■ What to produce: Lay out the lines of the records as a numbered list, starting at the line that contains "You are a computer-use" and ending at the end of the records, with blank lines and pictures left out.
>> start Source material
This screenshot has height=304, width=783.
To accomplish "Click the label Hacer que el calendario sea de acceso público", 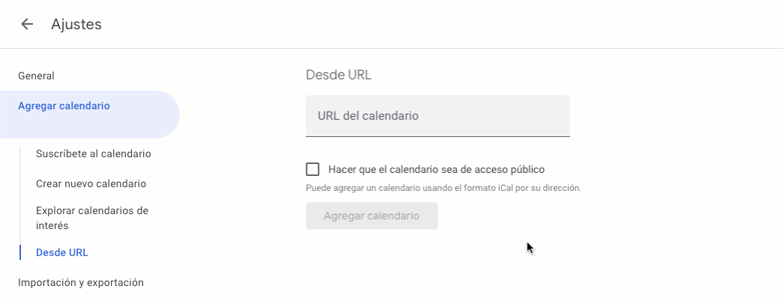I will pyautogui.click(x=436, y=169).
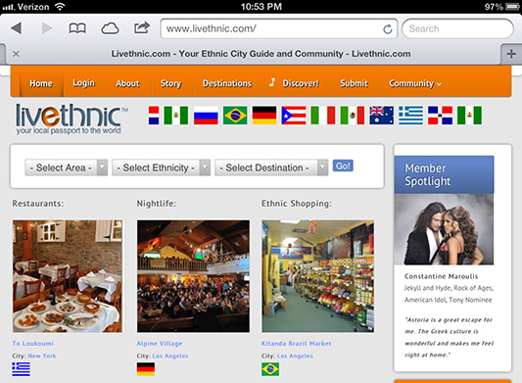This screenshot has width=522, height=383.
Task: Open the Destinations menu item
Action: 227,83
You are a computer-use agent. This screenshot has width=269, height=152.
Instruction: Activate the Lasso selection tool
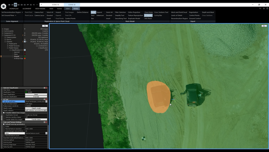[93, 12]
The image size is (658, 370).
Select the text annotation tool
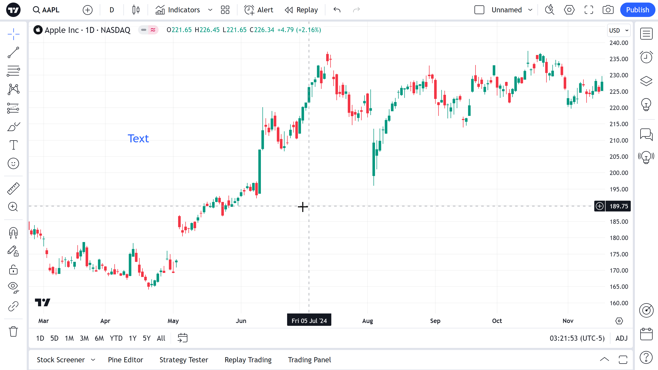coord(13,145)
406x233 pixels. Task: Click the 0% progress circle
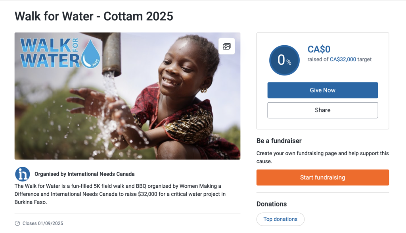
>> end Source material
■ Task output:
1. You are a computer-use agent. This screenshot has width=269, height=152.
2. Instruction: Activate the Lasso selection tool
3. [93, 12]
4. The image size is (658, 370).
5. Select the text annotation tool
6. coord(13,145)
7. 406x233 pixels. Task: Click the 0% progress circle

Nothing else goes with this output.